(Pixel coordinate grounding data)
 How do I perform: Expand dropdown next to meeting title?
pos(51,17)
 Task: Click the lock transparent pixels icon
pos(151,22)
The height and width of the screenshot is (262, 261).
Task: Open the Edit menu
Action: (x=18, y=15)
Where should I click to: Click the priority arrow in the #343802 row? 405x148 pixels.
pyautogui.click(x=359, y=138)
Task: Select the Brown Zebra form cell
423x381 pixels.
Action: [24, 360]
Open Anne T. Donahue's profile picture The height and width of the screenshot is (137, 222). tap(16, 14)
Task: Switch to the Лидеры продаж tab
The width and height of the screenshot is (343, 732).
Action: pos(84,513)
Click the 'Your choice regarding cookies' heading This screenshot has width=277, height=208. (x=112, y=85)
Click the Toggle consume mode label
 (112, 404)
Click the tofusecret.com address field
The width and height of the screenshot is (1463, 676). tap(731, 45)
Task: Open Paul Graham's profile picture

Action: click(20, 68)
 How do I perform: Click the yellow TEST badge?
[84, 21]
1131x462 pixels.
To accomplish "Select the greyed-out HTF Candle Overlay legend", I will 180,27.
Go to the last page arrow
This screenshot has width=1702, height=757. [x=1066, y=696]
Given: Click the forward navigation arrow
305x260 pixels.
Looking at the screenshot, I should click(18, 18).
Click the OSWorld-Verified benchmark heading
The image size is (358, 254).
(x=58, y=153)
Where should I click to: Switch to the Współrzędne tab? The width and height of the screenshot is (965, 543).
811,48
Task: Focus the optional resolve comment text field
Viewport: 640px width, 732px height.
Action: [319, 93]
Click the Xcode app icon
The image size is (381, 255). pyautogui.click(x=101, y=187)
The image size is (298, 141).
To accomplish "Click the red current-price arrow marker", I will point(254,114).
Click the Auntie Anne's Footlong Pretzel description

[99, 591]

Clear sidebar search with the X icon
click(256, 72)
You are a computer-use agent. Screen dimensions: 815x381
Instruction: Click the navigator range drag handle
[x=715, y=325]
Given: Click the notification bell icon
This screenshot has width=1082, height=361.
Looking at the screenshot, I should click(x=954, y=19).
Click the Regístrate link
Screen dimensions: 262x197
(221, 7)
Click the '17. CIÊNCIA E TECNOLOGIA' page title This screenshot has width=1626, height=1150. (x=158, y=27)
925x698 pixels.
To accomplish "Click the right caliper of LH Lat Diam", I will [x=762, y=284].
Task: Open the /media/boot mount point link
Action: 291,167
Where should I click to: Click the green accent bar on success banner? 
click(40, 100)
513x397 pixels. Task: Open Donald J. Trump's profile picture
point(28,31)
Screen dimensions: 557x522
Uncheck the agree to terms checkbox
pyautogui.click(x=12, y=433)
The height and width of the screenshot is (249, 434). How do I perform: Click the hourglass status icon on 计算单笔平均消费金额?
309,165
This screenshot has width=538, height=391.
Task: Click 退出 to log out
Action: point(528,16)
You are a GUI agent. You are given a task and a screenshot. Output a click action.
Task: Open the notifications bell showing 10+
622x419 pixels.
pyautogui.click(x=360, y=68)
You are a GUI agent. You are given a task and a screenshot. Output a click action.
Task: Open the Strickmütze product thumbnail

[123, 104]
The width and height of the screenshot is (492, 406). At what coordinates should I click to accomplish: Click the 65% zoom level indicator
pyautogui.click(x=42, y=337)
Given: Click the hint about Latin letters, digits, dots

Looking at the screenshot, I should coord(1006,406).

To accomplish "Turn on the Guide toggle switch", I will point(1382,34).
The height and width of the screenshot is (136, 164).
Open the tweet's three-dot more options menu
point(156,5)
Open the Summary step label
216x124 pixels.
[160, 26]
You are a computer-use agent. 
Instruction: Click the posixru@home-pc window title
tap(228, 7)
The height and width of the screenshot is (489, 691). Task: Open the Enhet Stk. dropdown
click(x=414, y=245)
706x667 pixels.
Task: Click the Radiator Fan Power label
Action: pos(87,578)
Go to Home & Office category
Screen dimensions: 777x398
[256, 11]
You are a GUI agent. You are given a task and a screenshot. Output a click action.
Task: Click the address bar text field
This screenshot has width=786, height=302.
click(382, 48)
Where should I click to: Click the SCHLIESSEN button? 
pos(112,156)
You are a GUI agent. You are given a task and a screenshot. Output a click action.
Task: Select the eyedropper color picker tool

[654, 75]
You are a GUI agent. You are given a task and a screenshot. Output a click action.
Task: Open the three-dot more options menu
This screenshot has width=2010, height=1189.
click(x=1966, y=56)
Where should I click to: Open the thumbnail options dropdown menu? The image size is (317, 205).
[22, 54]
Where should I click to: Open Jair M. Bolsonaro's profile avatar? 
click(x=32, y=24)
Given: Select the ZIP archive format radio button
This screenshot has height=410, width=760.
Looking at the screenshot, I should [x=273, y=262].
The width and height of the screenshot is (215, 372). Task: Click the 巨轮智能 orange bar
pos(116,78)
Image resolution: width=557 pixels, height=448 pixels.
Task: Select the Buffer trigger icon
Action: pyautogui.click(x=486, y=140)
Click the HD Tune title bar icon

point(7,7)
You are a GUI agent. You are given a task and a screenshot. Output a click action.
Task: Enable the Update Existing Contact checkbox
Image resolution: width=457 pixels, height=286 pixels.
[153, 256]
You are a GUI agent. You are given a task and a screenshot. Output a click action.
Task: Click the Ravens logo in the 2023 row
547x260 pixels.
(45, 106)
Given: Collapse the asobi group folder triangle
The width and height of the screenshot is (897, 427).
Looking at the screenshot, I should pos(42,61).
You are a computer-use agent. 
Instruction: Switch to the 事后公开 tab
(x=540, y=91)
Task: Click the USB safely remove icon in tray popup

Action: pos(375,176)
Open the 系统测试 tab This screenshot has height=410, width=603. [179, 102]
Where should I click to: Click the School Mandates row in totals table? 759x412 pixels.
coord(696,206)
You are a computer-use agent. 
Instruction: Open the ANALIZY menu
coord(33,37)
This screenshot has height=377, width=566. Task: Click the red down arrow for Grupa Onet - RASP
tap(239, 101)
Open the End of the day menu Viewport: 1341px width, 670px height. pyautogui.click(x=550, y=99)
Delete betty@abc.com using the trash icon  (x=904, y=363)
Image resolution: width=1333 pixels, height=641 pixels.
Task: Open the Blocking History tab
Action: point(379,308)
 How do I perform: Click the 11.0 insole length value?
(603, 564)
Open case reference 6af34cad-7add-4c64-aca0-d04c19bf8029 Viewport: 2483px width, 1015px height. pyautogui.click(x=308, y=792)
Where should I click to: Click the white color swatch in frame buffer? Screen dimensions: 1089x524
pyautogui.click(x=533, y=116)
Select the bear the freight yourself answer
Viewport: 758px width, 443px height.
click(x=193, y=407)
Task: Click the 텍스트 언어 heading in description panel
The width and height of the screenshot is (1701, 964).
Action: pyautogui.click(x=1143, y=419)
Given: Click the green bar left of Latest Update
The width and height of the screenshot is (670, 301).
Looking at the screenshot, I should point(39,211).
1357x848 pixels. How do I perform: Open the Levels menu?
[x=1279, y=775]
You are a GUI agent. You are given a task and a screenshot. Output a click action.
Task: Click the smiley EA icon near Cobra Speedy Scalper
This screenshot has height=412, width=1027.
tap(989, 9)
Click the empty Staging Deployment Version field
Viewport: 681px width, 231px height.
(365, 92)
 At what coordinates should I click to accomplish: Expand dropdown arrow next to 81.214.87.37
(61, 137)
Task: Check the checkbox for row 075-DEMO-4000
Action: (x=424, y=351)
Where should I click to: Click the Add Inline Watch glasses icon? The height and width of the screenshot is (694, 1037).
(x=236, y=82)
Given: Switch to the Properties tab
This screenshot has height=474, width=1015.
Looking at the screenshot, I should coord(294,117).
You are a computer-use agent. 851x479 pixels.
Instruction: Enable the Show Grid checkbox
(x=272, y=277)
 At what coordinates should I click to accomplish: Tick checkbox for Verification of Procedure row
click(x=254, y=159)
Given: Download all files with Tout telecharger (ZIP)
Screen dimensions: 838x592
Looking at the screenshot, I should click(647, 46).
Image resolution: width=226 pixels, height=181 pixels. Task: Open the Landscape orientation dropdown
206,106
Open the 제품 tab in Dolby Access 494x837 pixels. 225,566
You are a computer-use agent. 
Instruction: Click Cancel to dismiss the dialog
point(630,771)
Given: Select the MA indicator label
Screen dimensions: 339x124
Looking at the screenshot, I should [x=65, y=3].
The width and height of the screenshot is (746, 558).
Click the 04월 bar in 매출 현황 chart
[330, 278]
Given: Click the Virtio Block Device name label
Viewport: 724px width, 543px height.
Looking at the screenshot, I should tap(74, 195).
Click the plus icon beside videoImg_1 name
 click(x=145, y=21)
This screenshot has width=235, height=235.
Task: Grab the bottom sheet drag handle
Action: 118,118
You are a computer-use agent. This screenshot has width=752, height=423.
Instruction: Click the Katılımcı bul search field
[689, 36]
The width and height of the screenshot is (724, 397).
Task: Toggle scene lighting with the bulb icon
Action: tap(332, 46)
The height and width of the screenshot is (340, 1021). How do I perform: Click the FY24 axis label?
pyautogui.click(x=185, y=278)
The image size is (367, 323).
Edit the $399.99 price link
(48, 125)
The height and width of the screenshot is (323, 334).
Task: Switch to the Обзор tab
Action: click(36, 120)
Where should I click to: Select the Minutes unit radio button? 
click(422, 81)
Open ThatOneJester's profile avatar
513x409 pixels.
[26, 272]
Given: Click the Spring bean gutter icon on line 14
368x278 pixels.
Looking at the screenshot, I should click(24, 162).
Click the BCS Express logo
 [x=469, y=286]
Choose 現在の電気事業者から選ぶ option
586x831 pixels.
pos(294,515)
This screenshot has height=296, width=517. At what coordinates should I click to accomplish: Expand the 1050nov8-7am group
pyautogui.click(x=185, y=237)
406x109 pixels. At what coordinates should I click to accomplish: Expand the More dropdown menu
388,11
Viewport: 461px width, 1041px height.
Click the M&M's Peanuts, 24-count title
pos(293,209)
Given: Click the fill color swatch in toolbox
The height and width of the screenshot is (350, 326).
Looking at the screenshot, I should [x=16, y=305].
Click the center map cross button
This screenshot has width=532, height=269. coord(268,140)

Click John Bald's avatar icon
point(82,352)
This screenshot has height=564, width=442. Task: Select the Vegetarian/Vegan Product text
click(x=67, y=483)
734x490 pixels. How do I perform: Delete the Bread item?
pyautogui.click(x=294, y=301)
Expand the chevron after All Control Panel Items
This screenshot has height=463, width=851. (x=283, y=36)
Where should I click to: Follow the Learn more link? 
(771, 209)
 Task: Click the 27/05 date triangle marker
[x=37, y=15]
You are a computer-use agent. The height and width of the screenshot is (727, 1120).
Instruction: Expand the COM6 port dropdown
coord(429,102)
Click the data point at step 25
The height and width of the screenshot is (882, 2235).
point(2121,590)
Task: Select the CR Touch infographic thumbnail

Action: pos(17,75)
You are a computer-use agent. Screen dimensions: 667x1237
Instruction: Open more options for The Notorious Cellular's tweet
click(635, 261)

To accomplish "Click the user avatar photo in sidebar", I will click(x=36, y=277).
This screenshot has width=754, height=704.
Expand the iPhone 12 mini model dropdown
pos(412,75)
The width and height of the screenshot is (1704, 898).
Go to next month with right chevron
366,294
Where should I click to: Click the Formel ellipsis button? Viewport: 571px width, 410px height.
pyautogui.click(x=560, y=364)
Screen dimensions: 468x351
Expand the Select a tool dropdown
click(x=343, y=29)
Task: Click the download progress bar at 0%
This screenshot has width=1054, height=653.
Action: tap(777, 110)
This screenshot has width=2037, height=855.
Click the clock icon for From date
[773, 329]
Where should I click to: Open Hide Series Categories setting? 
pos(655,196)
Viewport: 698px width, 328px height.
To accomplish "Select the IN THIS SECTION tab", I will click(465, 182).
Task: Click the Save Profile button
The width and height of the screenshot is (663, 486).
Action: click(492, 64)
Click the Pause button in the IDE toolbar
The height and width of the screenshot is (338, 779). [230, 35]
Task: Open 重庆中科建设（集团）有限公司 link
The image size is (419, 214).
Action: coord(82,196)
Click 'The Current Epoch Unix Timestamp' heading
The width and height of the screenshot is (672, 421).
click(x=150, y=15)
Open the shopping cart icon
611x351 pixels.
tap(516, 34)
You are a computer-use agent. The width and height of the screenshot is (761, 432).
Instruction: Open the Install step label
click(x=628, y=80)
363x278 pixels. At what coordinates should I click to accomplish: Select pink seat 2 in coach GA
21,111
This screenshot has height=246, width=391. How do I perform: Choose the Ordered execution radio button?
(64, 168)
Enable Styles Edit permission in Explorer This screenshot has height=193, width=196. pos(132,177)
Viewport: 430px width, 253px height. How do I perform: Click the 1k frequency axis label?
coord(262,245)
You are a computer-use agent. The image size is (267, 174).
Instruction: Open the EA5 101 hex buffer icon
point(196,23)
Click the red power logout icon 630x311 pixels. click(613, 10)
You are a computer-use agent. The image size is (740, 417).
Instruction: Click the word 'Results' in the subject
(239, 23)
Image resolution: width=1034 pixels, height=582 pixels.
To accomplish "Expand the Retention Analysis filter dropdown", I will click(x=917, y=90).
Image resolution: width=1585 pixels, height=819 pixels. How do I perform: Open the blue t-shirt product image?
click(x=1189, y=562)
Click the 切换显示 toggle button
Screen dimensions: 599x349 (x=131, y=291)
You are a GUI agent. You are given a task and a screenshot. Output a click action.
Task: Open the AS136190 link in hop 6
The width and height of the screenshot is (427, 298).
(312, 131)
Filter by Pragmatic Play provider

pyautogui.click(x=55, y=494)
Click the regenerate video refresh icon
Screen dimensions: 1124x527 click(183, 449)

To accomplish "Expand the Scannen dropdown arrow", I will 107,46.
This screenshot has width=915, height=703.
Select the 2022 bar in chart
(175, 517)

WHAT YOU ARE ASKED TO DO
Report each line of the records that holds the word "bell".

RESULT FOR THIS TASK
Given: Click the notification bell icon
Task: Open the notifications bell showing 10+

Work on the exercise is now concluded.